→ Task details: Look in the material below for the line holding "Task: Open the yellow". Set it down exactly, with each later line up to and including the line holding "This screenshot has height=821, width=1000.".

→ Data to examine:

•••

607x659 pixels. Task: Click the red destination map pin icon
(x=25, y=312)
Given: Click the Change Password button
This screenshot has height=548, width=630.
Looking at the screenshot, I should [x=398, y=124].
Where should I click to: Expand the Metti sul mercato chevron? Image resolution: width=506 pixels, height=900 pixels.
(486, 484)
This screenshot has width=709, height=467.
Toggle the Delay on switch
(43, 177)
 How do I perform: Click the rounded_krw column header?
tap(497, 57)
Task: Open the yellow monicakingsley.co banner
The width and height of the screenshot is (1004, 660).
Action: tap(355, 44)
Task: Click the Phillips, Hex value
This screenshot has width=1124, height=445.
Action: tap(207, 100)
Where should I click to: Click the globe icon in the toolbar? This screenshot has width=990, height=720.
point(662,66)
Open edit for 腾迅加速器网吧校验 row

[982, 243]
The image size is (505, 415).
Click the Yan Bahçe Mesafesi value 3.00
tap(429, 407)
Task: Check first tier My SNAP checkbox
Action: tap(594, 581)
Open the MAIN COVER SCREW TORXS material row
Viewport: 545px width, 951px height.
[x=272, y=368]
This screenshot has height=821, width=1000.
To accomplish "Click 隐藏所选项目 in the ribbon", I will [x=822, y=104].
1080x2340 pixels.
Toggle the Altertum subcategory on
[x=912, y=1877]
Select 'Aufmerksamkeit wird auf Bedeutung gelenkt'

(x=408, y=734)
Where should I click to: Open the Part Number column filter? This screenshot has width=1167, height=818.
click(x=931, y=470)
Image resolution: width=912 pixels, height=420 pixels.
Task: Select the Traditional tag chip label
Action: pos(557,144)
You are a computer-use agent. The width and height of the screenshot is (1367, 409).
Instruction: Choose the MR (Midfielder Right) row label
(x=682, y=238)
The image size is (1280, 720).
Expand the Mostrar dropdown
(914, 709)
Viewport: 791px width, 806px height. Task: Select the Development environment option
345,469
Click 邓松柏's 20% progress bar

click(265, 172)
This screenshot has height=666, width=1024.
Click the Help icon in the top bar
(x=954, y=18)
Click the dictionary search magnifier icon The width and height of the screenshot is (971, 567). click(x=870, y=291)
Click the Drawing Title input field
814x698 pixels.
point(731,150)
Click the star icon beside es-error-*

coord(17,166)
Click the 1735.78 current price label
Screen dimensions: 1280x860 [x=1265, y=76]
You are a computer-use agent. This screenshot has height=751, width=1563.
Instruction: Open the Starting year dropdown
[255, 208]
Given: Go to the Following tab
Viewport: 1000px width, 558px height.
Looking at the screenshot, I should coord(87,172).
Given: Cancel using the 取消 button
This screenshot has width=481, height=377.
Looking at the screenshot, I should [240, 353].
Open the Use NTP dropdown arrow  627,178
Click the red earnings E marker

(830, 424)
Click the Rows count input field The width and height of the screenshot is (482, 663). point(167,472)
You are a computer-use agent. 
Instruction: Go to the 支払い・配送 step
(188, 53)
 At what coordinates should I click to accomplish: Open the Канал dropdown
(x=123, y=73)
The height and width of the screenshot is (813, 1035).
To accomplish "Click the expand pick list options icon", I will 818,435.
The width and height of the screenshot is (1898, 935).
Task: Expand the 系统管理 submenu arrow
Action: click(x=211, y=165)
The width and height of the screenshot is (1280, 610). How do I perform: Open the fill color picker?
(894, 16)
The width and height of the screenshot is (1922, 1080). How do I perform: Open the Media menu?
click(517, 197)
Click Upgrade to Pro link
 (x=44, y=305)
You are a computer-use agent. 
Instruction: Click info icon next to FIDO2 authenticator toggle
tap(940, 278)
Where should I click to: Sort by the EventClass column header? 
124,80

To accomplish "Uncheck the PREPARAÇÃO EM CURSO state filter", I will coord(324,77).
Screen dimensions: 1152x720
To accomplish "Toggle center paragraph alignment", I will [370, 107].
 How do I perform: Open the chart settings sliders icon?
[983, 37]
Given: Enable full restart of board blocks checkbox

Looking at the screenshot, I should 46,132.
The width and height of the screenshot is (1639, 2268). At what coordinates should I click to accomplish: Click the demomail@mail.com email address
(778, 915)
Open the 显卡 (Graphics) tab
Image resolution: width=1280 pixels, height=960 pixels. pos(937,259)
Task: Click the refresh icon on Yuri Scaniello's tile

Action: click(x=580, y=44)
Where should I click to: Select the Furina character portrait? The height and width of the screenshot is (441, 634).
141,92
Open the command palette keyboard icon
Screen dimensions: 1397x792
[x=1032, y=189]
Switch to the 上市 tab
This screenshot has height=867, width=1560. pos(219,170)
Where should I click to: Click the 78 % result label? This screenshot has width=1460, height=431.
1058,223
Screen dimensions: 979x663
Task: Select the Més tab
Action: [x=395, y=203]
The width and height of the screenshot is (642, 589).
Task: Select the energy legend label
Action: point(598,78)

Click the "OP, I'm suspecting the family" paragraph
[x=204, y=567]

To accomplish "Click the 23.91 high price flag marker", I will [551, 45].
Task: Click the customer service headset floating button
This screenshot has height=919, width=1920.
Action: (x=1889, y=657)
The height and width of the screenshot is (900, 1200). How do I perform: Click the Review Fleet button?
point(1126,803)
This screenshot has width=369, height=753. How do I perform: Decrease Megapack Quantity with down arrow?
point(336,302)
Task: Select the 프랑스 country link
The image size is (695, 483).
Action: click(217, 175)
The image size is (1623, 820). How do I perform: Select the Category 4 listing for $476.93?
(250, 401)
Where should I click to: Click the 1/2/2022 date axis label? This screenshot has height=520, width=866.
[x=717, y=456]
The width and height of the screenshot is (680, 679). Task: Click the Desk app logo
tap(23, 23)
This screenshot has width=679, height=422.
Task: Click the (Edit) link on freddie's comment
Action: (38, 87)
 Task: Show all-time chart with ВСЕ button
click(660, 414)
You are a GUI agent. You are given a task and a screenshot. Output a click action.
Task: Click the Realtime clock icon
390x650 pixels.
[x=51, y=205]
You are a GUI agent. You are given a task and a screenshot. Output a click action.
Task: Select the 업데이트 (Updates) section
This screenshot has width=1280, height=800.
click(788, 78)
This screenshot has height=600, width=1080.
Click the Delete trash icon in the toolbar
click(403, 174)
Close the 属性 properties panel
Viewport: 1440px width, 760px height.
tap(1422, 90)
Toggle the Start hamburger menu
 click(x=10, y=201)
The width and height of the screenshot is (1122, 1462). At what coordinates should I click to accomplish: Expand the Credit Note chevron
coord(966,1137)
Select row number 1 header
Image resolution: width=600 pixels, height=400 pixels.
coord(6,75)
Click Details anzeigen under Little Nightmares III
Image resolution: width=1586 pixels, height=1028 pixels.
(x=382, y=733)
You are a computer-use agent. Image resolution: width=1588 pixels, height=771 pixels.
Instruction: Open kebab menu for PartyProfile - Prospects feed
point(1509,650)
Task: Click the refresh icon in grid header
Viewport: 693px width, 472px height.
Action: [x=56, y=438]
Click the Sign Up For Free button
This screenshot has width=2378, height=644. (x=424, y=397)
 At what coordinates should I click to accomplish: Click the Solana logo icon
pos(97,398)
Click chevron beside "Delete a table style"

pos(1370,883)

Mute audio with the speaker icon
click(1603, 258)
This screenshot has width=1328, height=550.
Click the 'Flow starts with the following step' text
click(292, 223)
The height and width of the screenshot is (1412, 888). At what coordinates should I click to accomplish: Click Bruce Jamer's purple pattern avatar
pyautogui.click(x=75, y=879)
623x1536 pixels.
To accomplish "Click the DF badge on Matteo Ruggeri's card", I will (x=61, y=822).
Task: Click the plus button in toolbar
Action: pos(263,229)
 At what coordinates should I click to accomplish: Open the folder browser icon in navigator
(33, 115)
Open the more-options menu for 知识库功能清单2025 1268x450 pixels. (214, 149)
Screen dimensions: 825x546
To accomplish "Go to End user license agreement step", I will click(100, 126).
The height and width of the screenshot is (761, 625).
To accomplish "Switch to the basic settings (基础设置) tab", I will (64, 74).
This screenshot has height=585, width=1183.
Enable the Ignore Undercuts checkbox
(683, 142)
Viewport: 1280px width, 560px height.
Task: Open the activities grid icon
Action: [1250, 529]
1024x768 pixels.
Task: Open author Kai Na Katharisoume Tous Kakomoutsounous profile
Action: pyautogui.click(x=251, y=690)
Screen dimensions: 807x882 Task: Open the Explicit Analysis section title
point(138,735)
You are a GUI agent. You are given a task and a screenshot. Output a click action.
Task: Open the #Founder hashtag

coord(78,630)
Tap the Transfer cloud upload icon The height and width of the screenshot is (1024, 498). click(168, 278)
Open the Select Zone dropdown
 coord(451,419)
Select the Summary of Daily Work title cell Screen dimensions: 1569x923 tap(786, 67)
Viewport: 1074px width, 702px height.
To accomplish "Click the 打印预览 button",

•••

→ Final answer:
Task: Open the yellow monicakingsley.co banner
The width and height of the screenshot is (1004, 660).
Action: tap(355, 44)
Task: Click the Phillips, Hex value
This screenshot has width=1124, height=445.
Action: tap(207, 100)
Where should I click to: Click the globe icon in the toolbar? This screenshot has width=990, height=720.
point(662,66)
Open edit for 腾迅加速器网吧校验 row

[982, 243]
The image size is (505, 415).
Click the Yan Bahçe Mesafesi value 3.00
tap(429, 407)
Task: Check first tier My SNAP checkbox
Action: tap(594, 581)
Open the MAIN COVER SCREW TORXS material row
Viewport: 545px width, 951px height.
[x=272, y=368]
This screenshot has height=821, width=1000.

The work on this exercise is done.